■ GIVEN INSTRUCTION ■
Rewrite the stretch from the line containing "You are a GUI" through the line containing "coord(51,24)", changing "header" to "navigation bar" and leaving all else unchanged.

■ DATA FOR PROCESSING ■
>> begin

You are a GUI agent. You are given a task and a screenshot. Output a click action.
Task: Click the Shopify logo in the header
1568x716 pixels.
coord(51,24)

>> end
>> begin

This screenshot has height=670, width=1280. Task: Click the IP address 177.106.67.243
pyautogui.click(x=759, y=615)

>> end
>> begin

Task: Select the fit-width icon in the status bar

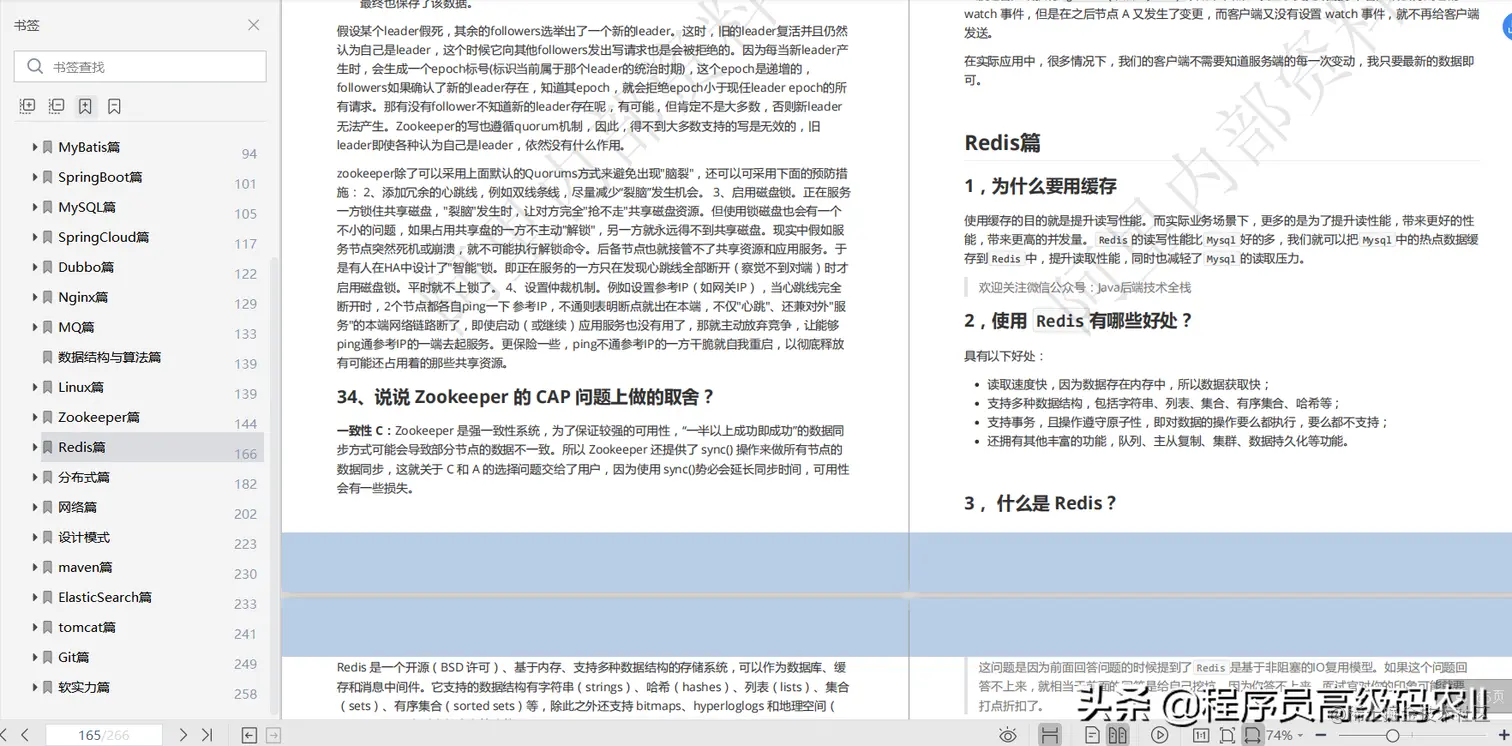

>> end

■ CORRECT RESULT ■
You are a GUI agent. You are given a task and a screenshot. Output a click action.
Task: Click the Shopify logo in the navigation bar
1568x716 pixels.
coord(51,24)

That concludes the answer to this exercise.